For this exercise, please transcribe exactly and only the lines from the one containing "This screenshot has height=638, width=977." through the end of the material, both ends included, without pictures.

▶

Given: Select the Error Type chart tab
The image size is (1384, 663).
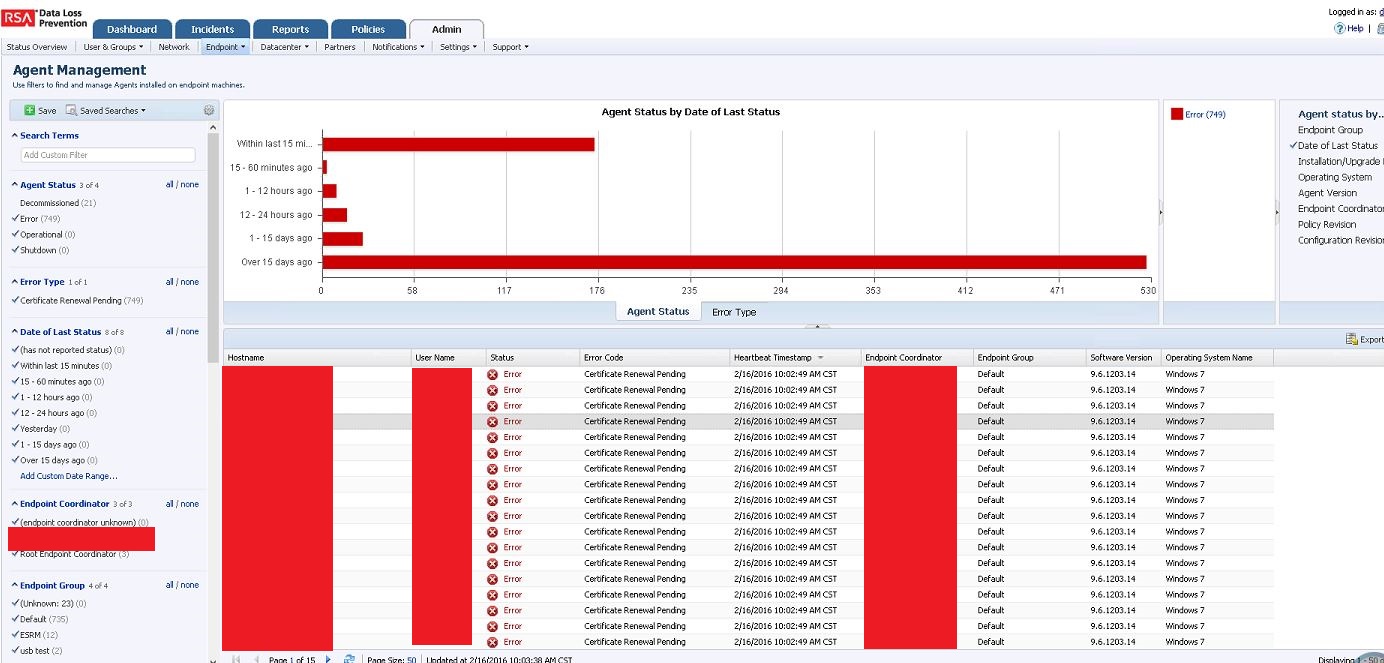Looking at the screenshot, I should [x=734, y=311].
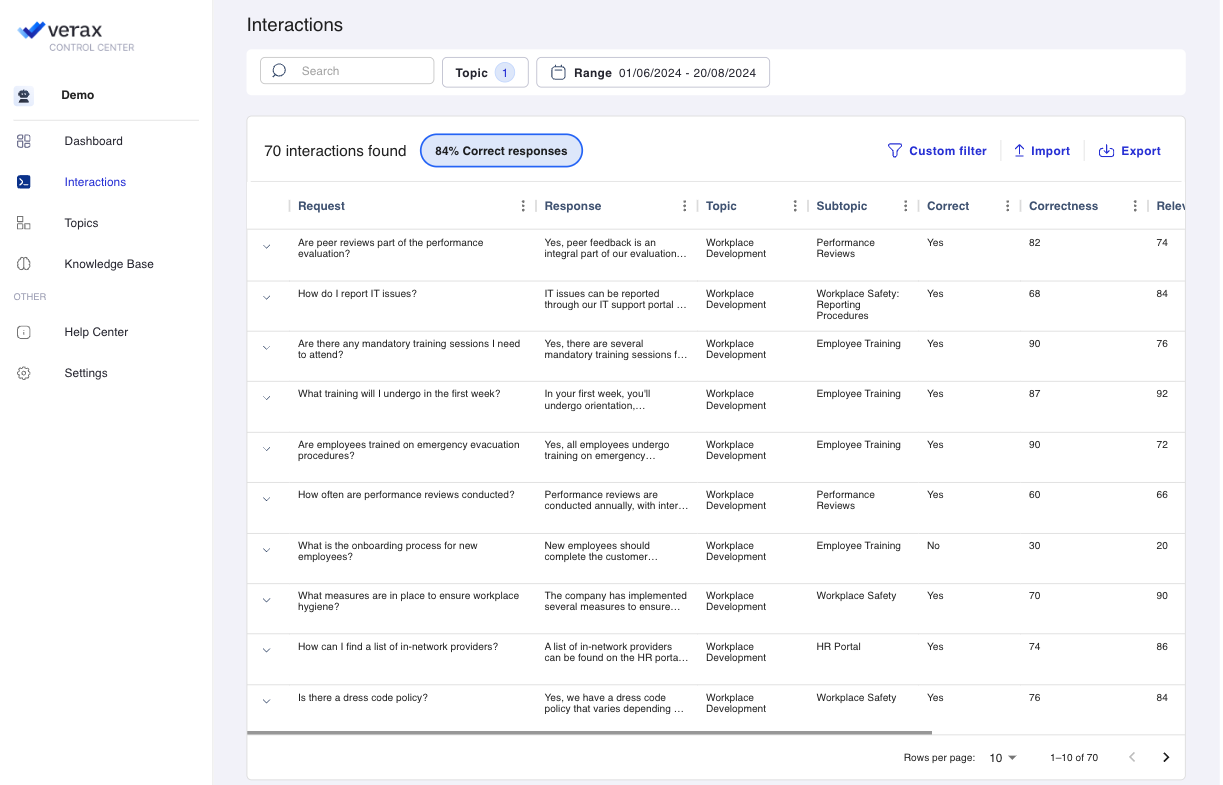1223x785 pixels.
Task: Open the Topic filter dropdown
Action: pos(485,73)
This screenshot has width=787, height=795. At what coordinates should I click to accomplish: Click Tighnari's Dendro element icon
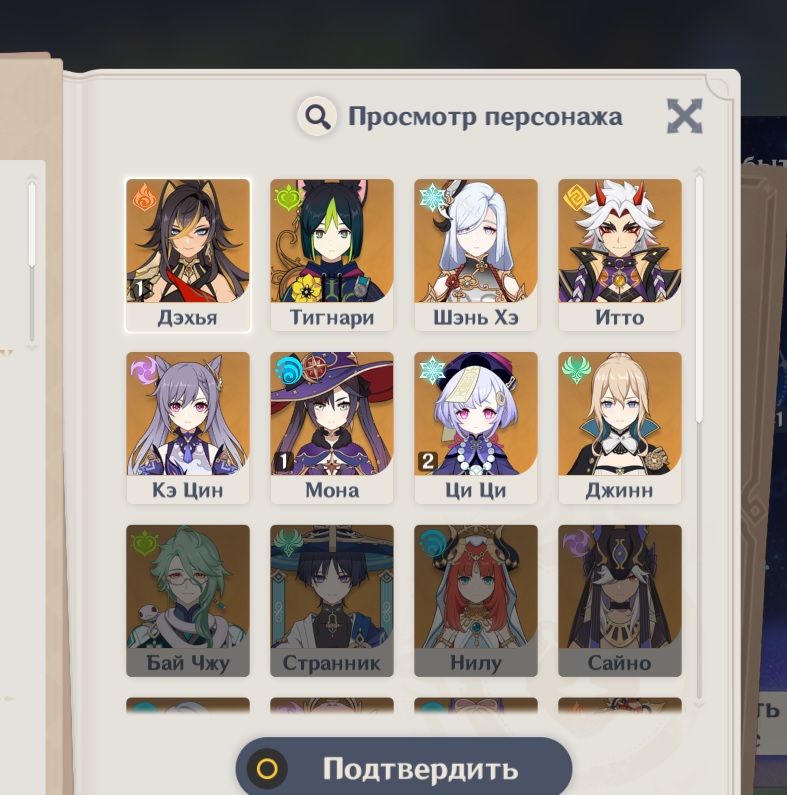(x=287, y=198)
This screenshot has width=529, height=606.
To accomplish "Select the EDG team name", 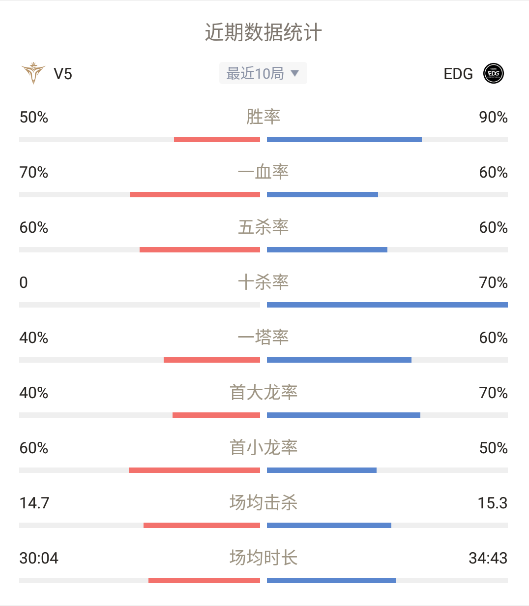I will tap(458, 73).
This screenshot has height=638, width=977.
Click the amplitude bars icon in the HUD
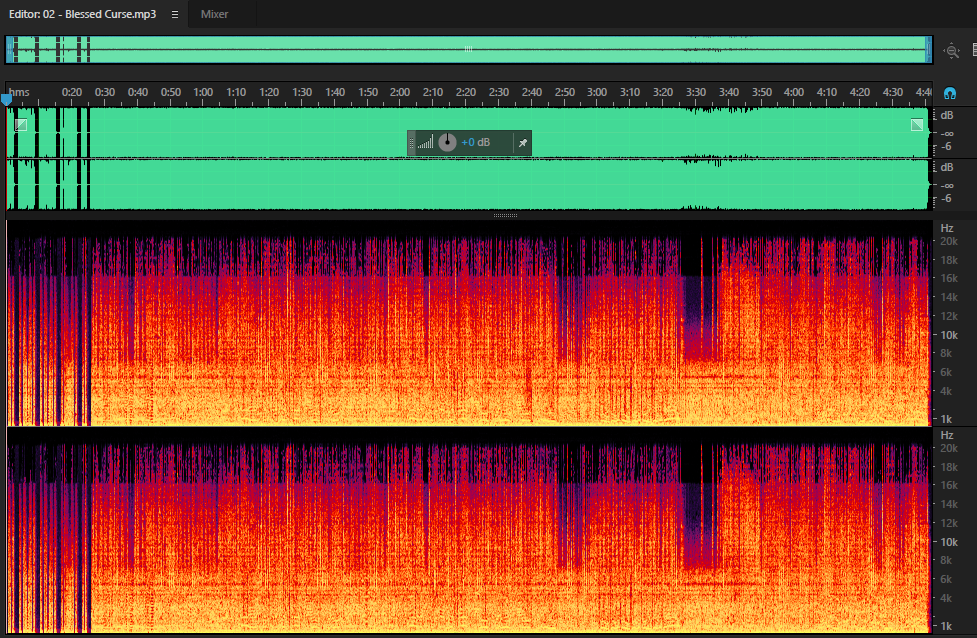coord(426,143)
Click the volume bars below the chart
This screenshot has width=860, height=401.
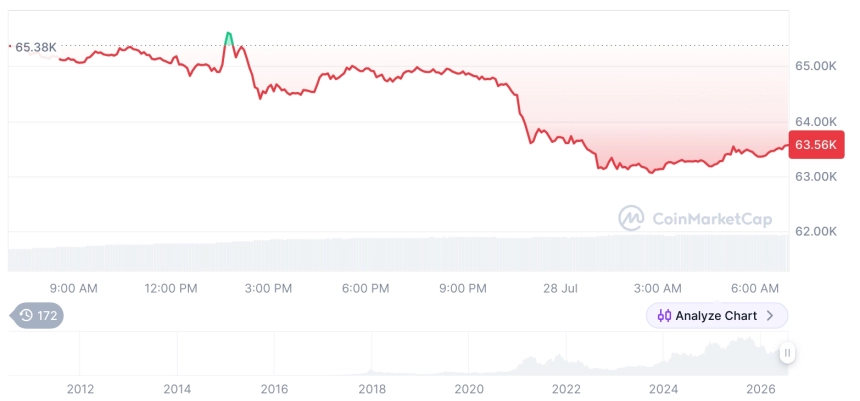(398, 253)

◀

▶ **EXERCISE ANSWER**
This screenshot has height=638, width=977.
Click the amplitude bars icon in the HUD
coord(426,143)
Click the volume bars below the chart
This screenshot has width=860, height=401.
(398, 253)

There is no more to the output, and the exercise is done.